One of the first sports writers for The Journal who covered the New Ulm High School boys hockey team in its infancy back in the late 70s was Kevin Oklobzija, who now covers the Buffalo Sabres of the NHL.

“I was a senior in high school for the 1977-78 school year,” said Oklobzija now living in Buffalo, New York. “I started working part-time under (sports editor) Byron Higgin in the spring of ’77 part-time and covered a lot of the Eagles home hockey games in St. Peter.”

Oklobzija graduated from St. Cloud State with a degree in Journalism and worked at the St. Cloud Times until the June of 1985 and then move to Rochester, New York, where he started covering first the Rochester Americans of the American Hockey League before covering the Buffalo Sabres.

While he still covers the Sabres, he has a lot of memories of New Ulm Hgh School’s 50 years of boys hockey.

“The craziness of the team having to practice outdoors because they did not have any indoor ice,” he said. “They played all of their home games in St. Peter (at Don Roberts Arena) and that was their home rink and they are driving 45 minutes — I covered all of their home games there and a few road games.”

Oklobzija said it was strange covering a home game on the road but that was how it was.

“While it was inconvenient for everybody taking County Road 5 to St. Peter, was how it was. It was not a big deal to the players, but I think that eventually helped and fast-forwarded the effort to get a rink built in New Ulm.”

He remembered that 1977-78 season — just two years after the star of boys high school hockey in New Ulm — that the Eagles upset Rochester Mayo 3-1 in the sectionals.

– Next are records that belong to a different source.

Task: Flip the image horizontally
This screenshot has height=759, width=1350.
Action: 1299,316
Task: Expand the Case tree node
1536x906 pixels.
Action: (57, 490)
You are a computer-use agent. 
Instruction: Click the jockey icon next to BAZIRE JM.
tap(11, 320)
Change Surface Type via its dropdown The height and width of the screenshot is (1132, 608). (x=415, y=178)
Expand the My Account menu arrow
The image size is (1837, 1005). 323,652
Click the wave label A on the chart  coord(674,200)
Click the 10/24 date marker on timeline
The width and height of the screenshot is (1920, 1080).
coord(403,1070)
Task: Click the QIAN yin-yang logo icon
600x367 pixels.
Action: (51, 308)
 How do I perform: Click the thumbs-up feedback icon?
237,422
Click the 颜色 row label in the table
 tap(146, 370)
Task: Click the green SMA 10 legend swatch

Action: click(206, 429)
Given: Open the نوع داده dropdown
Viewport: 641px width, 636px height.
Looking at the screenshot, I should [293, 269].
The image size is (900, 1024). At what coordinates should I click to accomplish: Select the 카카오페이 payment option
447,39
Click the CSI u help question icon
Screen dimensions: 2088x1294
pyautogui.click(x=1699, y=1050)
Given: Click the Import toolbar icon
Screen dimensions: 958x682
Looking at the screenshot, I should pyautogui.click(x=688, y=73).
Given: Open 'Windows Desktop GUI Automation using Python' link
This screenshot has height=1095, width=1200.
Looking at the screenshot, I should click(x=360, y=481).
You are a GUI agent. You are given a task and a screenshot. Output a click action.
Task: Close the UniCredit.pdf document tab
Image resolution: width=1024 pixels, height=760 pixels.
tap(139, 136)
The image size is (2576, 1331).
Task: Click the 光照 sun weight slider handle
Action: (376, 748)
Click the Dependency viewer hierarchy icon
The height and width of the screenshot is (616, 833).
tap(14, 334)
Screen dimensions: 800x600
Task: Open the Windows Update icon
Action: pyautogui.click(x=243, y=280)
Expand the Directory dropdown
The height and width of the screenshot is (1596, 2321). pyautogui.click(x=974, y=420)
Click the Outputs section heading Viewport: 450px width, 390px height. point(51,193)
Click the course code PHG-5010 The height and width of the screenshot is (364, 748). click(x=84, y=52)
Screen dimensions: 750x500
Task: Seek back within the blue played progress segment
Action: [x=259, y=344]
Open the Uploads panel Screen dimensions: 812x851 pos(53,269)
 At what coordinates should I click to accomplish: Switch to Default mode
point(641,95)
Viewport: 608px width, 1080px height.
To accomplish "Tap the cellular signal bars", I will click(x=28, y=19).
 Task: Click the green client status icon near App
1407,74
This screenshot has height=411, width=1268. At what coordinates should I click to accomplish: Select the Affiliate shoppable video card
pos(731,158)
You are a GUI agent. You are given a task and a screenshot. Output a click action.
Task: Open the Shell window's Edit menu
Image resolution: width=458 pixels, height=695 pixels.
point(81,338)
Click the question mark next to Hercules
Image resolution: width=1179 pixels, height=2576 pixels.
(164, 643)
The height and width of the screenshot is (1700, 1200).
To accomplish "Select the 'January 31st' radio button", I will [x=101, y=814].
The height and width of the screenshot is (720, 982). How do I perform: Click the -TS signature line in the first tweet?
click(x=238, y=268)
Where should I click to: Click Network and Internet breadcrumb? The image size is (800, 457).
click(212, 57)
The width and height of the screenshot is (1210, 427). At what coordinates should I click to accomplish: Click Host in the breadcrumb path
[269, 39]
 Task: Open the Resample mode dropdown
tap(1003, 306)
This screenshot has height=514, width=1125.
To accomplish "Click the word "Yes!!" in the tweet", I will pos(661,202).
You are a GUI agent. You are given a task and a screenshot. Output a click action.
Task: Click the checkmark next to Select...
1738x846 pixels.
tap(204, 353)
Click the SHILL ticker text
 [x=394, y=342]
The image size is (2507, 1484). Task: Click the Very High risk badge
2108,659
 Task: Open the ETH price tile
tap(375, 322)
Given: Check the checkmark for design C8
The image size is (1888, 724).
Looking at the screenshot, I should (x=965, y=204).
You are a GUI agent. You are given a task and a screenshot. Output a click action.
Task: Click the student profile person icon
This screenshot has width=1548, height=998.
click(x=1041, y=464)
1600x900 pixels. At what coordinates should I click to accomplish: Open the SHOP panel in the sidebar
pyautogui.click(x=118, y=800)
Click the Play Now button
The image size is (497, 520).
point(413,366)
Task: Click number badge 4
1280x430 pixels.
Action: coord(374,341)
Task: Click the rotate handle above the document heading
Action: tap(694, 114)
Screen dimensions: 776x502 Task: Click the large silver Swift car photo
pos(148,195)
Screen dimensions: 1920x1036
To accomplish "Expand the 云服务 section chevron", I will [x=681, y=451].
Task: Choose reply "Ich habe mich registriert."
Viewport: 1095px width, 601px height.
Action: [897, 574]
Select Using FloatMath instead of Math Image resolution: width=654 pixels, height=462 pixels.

“And I remember reading the headline in the Rochester paper that said, ‘It is true-Mayo 6 falls to New Ulm,'” Oklobzija said. “There was so much disbelief that an established hockey program could lose to a program in only its second year of existence.”

Oklobzija remembers Jeff Schugel was in goal for New Ulm.

“He made maybe 40 saves in the game — he faced a lot of good shots,” Oklobzija said. “And the Macho twins (Peter and Paul) were really good hockey players. And as great of baseball players as the Steinbachs (Terry and Tom) were, they were also good hockey players and I think that they both scored a goal in that game.

“And I think that showed others and swayed some opinions and helped get funding going for the indoor arena.”

Oklobzija said that he worked for head hockey coach Tom Macho in the summer for a few years while in college.

“He was a very good hockey guy — his players respected him very much — and he got them to play hard,” he said. “They played the right systems — systems that allowed them to win — and I was always impressed in the way he conducted himself and wanted his players to conduct themselves.”

He said that the Eagles’ upset of Rochester Mayo in 1977-78 season still stands out in his mind.

“I am not sure that the players believed that they belonged with a program like Mayo, but they go into a neutral site game as a real low seed in their infancy of high school hockey showed what could be accomplished and where the program was headed for a team that did not have their own indoor rink.”

“But when you are practicing hockey outdoors in Minnesota, you are dedicated to the sport that you like,” Oklobzija said.